YOUR OBJECTIVE – Only the lines from the line containing "Task: Click rank 1 badge in 热歌榜" through the final line of the entries should be printed, exactly as given, with the pictures left out.

INPUT MATERIAL –
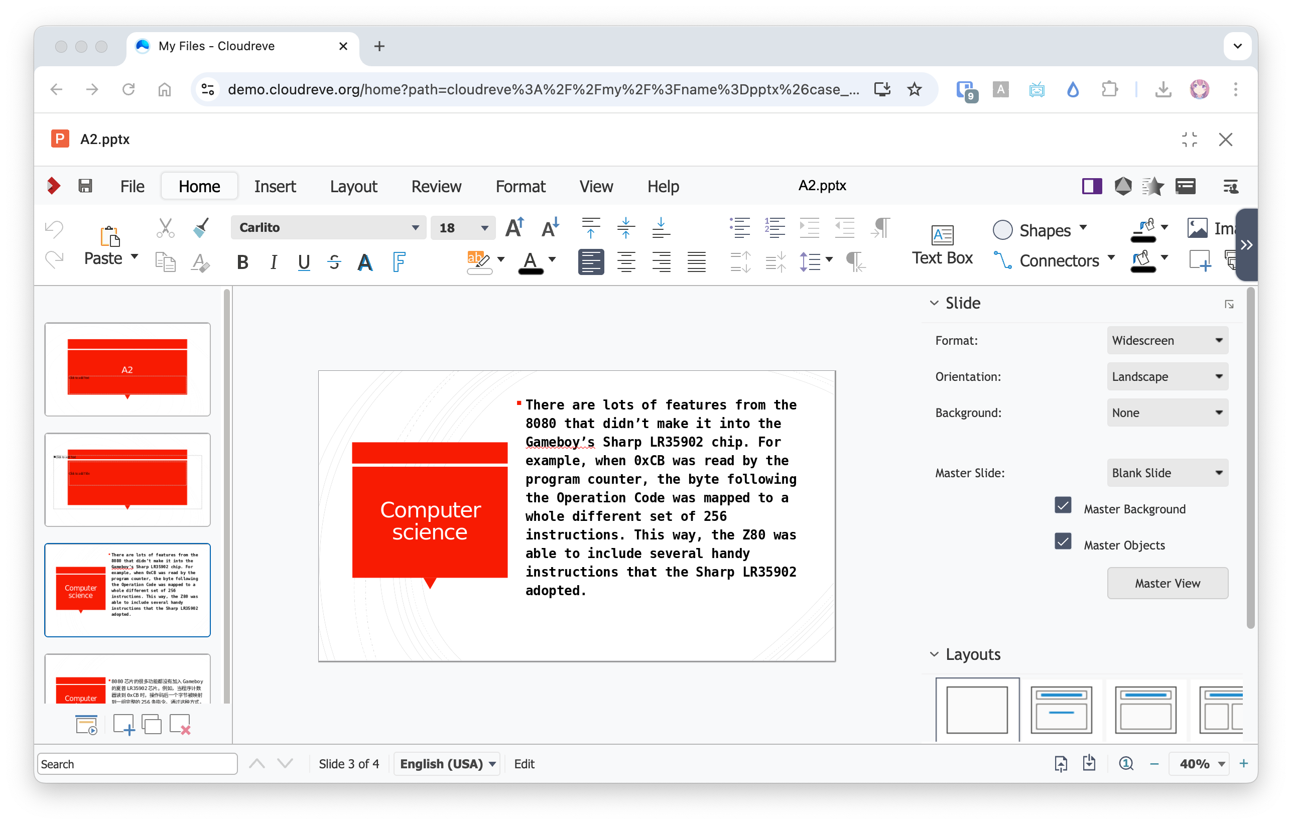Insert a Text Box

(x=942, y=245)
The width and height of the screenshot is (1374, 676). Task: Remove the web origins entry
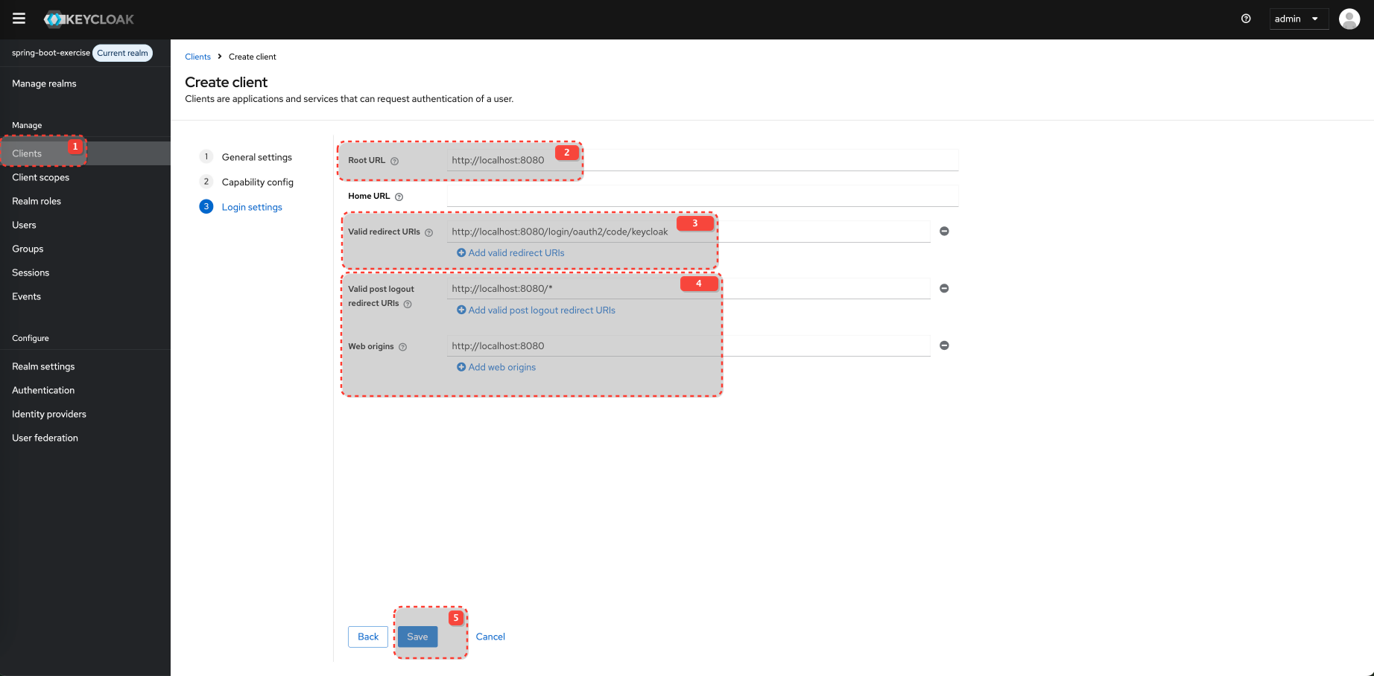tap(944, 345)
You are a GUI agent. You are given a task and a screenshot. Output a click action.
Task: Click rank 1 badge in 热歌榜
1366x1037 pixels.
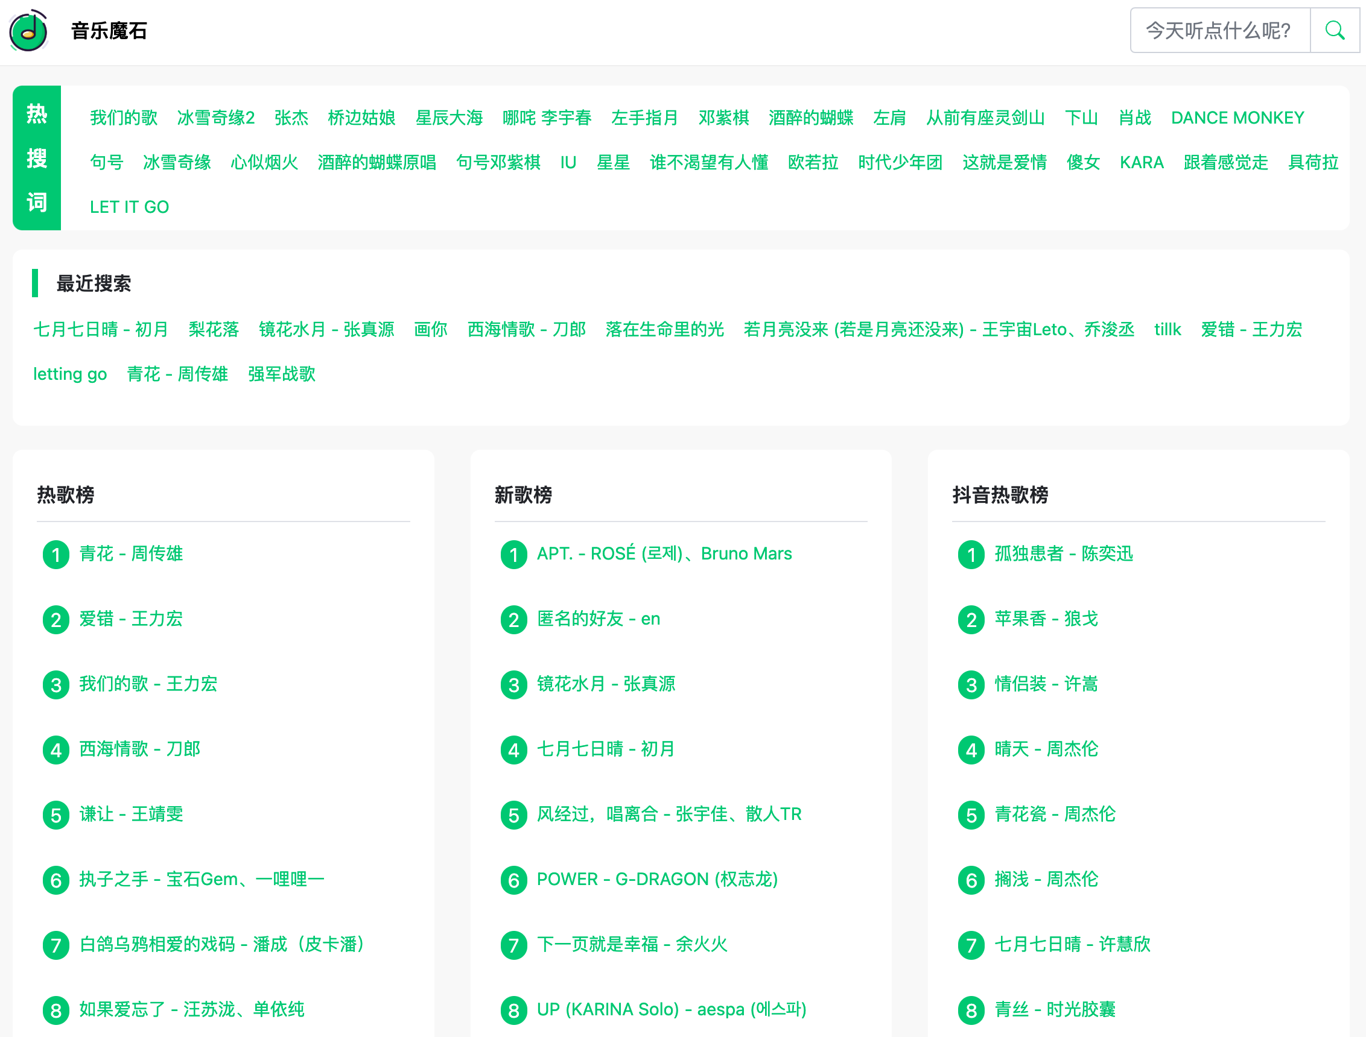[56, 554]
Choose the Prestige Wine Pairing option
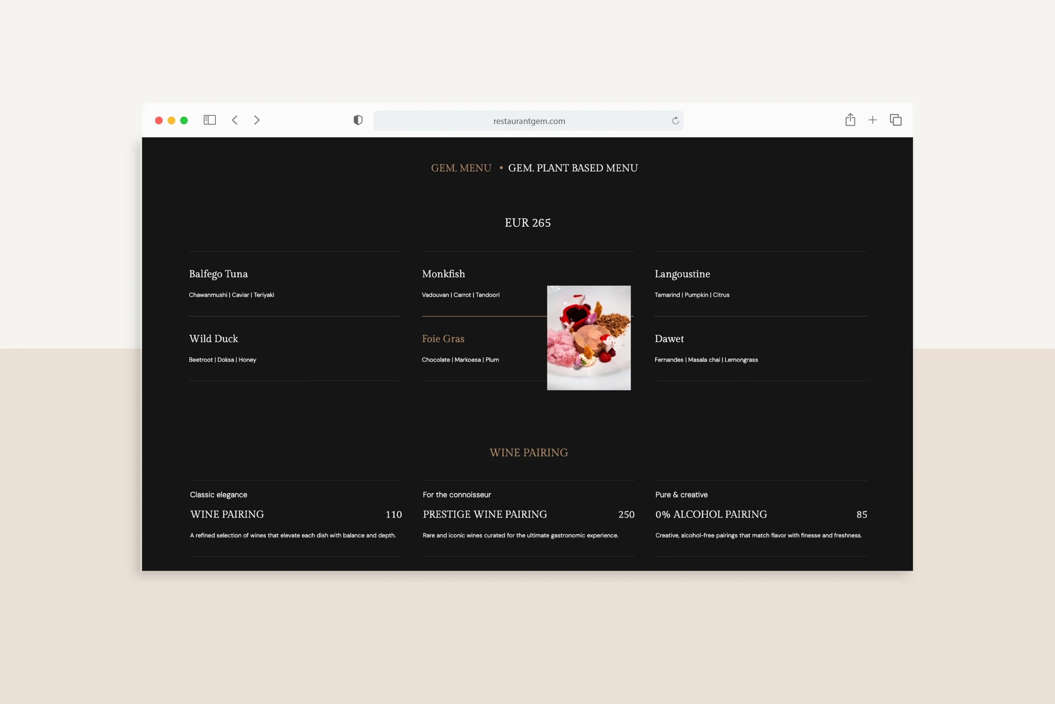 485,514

TASK OUTPUT –
Task: Click rank 1 badge in 热歌榜
1366x1037 pixels.
[56, 554]
Choose the Prestige Wine Pairing option
 485,514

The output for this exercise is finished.